● **What to work on**
Copy out word for word the lines below, from the first line through the line containing "right-eye-icon is located", including both.

● **Stored data entries**
***

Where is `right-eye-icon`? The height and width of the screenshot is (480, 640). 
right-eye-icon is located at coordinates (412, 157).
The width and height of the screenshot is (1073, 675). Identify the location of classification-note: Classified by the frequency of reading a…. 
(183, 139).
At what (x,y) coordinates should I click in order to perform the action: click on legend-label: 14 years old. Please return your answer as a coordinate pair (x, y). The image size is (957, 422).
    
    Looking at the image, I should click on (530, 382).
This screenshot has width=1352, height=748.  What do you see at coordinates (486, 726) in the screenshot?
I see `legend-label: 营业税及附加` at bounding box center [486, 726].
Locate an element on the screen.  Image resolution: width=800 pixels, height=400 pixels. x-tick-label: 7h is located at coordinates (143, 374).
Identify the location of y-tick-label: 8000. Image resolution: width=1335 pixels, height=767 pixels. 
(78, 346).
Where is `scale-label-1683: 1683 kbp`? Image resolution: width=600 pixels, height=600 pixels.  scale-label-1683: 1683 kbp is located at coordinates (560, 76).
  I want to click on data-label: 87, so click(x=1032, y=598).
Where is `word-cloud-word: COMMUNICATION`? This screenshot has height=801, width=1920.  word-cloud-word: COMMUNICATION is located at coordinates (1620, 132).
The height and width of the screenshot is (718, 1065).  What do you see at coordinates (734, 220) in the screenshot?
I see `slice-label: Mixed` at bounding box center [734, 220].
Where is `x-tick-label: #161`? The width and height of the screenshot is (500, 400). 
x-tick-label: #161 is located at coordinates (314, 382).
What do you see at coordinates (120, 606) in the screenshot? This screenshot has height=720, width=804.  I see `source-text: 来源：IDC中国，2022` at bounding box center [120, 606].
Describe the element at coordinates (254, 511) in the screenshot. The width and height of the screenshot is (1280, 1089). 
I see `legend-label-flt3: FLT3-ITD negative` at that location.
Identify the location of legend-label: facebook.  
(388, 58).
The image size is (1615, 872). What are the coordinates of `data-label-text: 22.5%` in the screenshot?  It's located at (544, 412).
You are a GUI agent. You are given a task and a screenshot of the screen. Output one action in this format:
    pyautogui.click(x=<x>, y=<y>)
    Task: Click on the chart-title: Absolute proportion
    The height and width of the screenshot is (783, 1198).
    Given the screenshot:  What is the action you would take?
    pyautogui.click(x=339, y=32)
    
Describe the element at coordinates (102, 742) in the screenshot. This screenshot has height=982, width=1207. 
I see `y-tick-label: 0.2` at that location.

***

● **Exercise response**
Where is `right-eye-icon`? The height and width of the screenshot is (480, 640). 
right-eye-icon is located at coordinates (412, 157).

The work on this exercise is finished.